Excerpt to read:
────────────────────
Wednesday, May 30, 2012

A digital science boost

With all the buzz about digital learning, one of the biggest questions is how much educational bang schools can get for their electronic bucks.  Discovery Education, a vendor to Charlotte-Mecklenburg Schools,  has released a study showing its interactive science lessons contributed to significant student gains in high-poverty CMS classrooms.


Discovery Education provides reading passages, videos and virtual labs to get students engaged in scientific exploration.  For instance, fifth-graders studying insect life cycles would look at photos of insects such as butterflies, grasshoppers, beetles and dragonflies. The teacher would get them to talk about different ways those insects grow, and to make predictions about how each changes during its life cycle. Students would watch a digital video on metamorphosis.

CMS uses federal Title I money to provide Discovery Education digital science lessons for all its highest-poverty schools (75 percent or higher), along with training for teachers in how to use those lessons.  But participation wasn't required during the study years (2007-08, 2008-09 and 2009-12),  so some teachers in Title I schools opted out.

The study compared results on state fifth- and eighth-grade science exams for students of 457 Title I teachers who used Discovery Education, 295 Title I  teachers who did not and 538 teachers in lower-poverty schools that didn't use Discovery Education. Researchers found that the Title I teachers using the program saw eighth-graders go from 38 percent passing to 57 percent, outperforming both other groups by significant margins (Title 1 non-users went from 19 percent to 32 percent passing, and the non-Title I group went from 41 to 43 percent). The results for fifth-graders weren't as dramatic, but the Title I teachers using Discover Education saw the biggest gains in two years.

The study factored in the benefits that some of the Title I schools got from support provided through CMS' Achievement Zone and/or the strategic staffing program, and there still appeared to be benefits attributable to the digital program.

I'm always cautious of drawing oversimplified conclusions from numbers, especially a study done by an interested party.  But this does seem to reinforce what CMS and many thoughtful commenters have been saying:  Technology can be a helpful tool when it's combined with good training and enthusiastic teachers.

16 comments:

Anonymous said...

You can't lead a productive life watching videos, you have to able to read. Go ahead, fill out a job application ... where is the video? I hope McDonalds has one. Parents love to hear, "your kid was a born french fry chef". Another CMS program for the sake of statistics. Keep dumbing it down, that's the ticket!

Anonymous said...

Discovery Ed is a great tool.

It works well to help students visualize concepts and see things that they have never seen before.

When properly used, the lesson, homework, quiz and writing prompts expand on what the teacher has time to do one on one. Great tool.

However, the PD department is a joke with a few minor exceptions. They are haughty, rude and disrespectful. Totally off putting to the teachers they are trying to train. Thus many of us opted out.
────────────────────
Dataset section:
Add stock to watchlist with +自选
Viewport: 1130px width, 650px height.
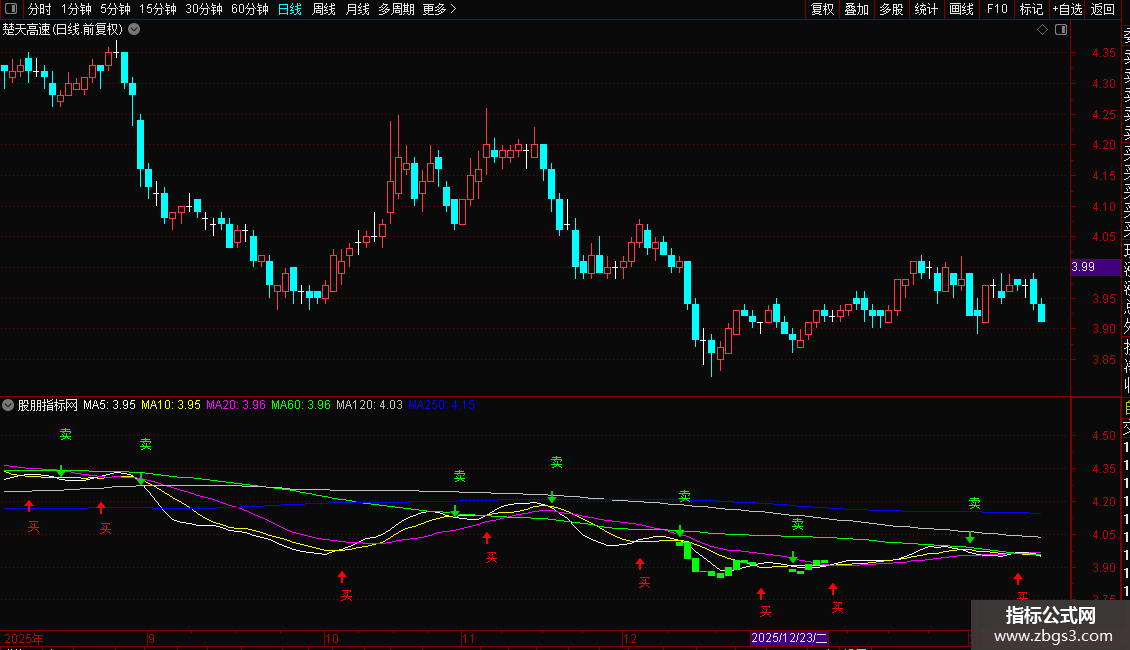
────────────────────
Prompt 1:
Could you condense the paragraph beginning "Discovery Education provides reading passages" in the post on digital science lessons into a short list of its main facts?
Prompt 2:
Can you edit the stretch from "With all the" through "video on metamorphosis." in the post on digital science lessons so that "photos" becomes "pictures"?

Response 1:
- Discovery Education supplies reading passages, videos and virtual labs to engage students in scientific exploration.
- In one example, fifth-graders studying insect life cycles look at photos of butterflies, grasshoppers, beetles and dragonflies.
- The teacher has them discuss the different ways those insects grow and predict how each changes during its life cycle.
- Students watch a digital video on metamorphosis.

Response 2:
With all the buzz about digital learning, one of the biggest questions is how much educational bang schools can get for their electronic bucks.  Discovery Education, a vendor to Charlotte-Mecklenburg Schools,  has released a study showing its interactive science lessons contributed to significant student gains in high-poverty CMS classrooms.


Discovery Education provides reading passages, videos and virtual labs to get students engaged in scientific exploration.  For instance, fifth-graders studying insect life cycles would look at pictures of insects such as butterflies, grasshoppers, beetles and dragonflies. The teacher would get them to talk about different ways those insects grow, and to make predictions about how each changes during its life cycle. Students would watch a digital video on metamorphosis.